Nestled in the hollow core of a very old fir stump was a beautiful fan of orange and yellow mushroom. Turns out it is known as a ‘Conifer Chicken of the Woods’ (Laetiporus conifericola). I’ve seen it before growing on trunks of decaying fir trees, sometimes quite spectacularly, but the appeal of this sighting was accented by its cozy home low down, inside the empty round of the stump.
If I’d not been pursuing the Flicker, I may well have missed this beauty! I didn’t get the Flicker. He was long gone by the time I’d finished photographing the ‘Chicken of the Woods’.
(Note: The inside of the stump was in shadow in the morning, so I returned later in the day when the sun was higher to get the photo above.)
The road rises and curves away out of sight. Who knows what’s around the next corner… Meanwhile, right where we stand we’re surrounded by beauty—a beauty that’s both softened and strangely enhanced by the early spring mists. I stop to catch my breath, and admire the wonder of where I am before plugging on up the hill and to whatever awaits around the bend.
Finlay Lake Conservation Area – Click on image for a larger view
We’d wanted to walk in to Finlay Lake for a while, so with the sun shining brilliantly, it seemed a good day to set out for this quiet spot.
The path leading through the forest was bursting with spring shoots, and the birds were singing in the canopy above us, and the winter wrens and towhees rustling in the ferns and salal.
When the path opened to the lake there were a few Buffleheads on the far side, but otherwise all was still. Occasionally a raven’s call echoed through the trees, and an eagle flew past. Otherwise, simply stillness— but a stillness that is burgeoning with life.
Clearly I have an affinity to the deep mystery of rainforest beauty. The moody grey weather invited another walk along the lower trails of Bluff Park. Its impossible for me to walk these paths without thinking of stories and fairy tales, and of Ents and Hobbits— I have yet to see one of those, but doesn’t this scene make you wonder if maybe… if we waited very quietly … ?
This afternoon for a change of pace, I’ll go and hunt for some early spring buds, but for now, its deep forest that I want to share.
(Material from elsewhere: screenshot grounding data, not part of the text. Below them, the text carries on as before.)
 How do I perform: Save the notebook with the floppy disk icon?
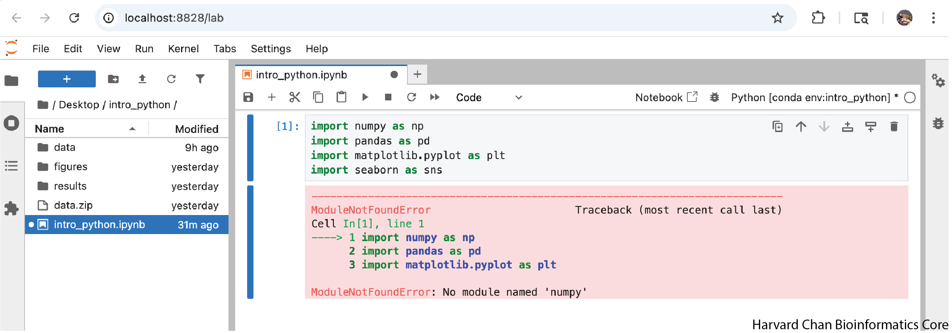[248, 97]
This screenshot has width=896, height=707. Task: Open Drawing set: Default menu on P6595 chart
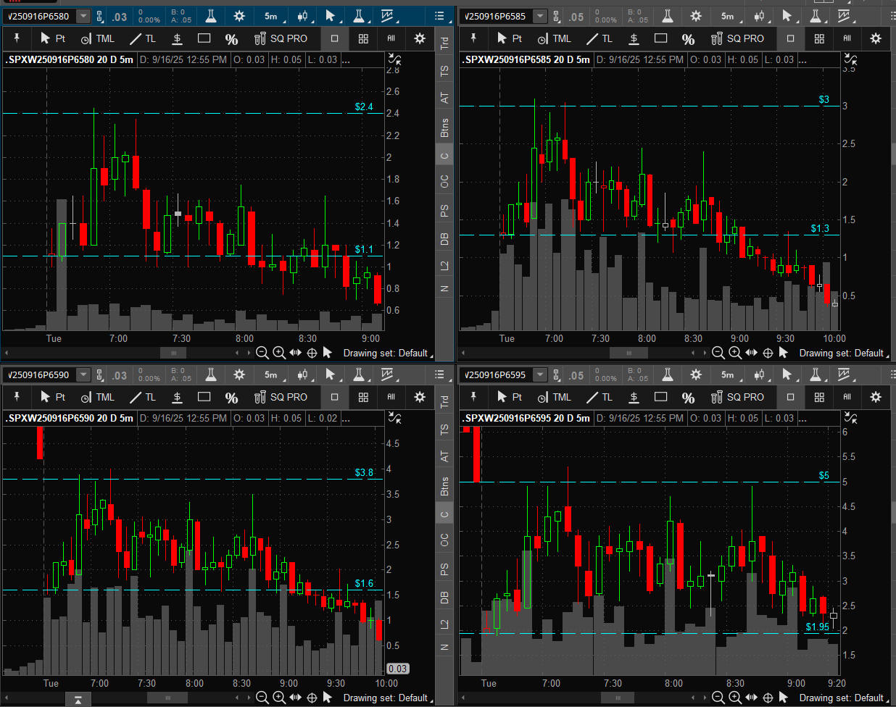pyautogui.click(x=841, y=698)
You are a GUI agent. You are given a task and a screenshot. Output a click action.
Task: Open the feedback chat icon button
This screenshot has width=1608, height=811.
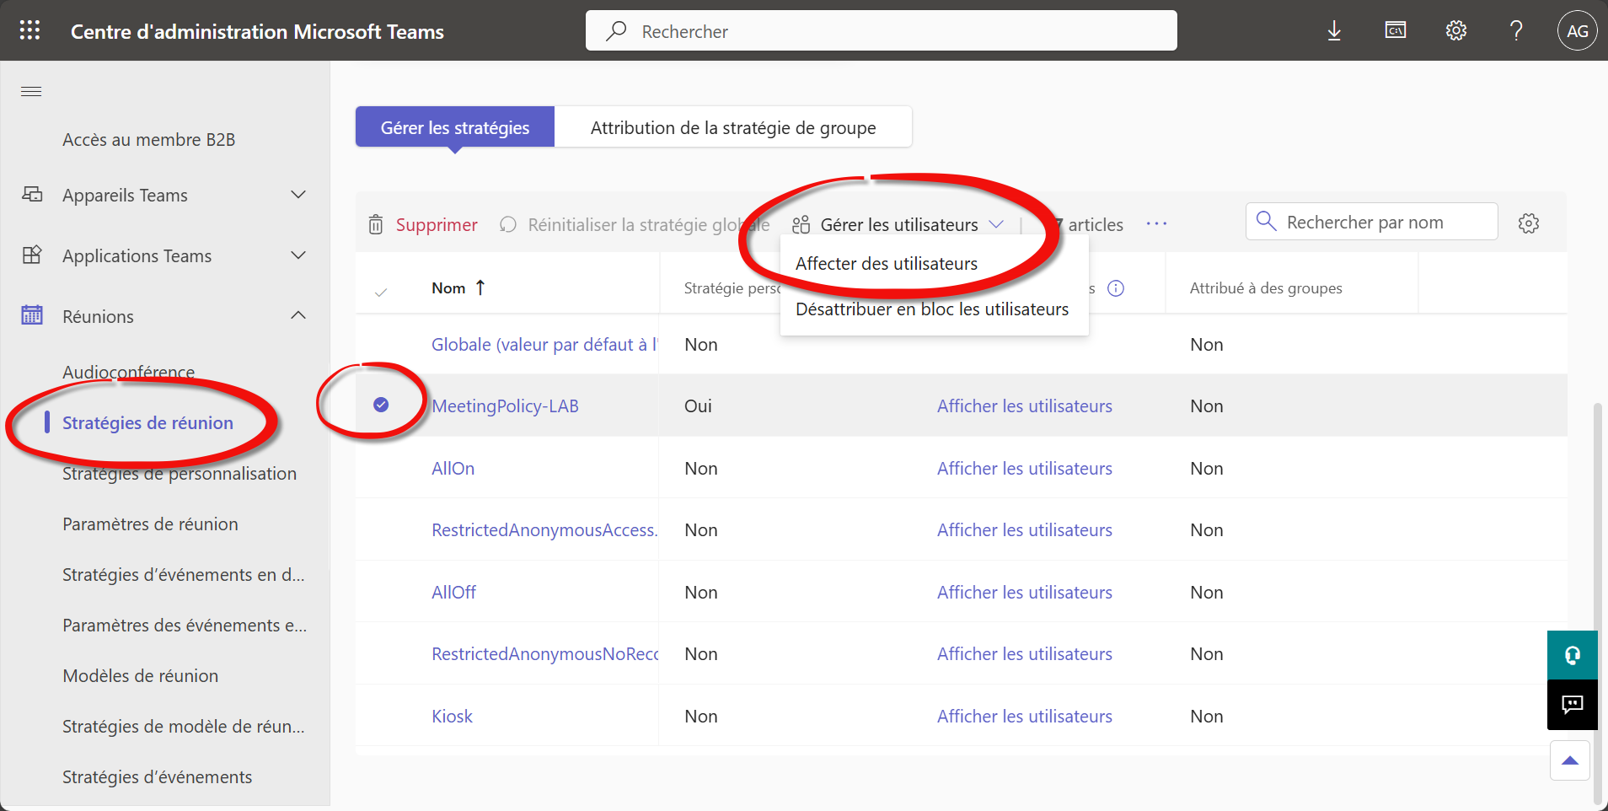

The broom that lines the old road along which we walked this morning was glowing gold, the same rich yellow that the blooms of June display.
But this is mid January.
Rather than June’s golden bloom this was winter’s answer to springtime vibrance— thick gold lichens along the length of the dead grey broom twigs. Winter life. Life in a different mode.
These branches won’t bloom next spring. They’ve spent themselves already. But their winter glory is beautiful all the same.
But its not simply the sight of this surprising beauty. Its also the thought it stirs in me— the thought that this brilliance doesn’t emerge from the broom itself, but rather is a gift, covering its dead twigs. It is clothed in a glory that’s given.
A good reminder. Another glimpse of grace amidst the ordinary meanderings of the day.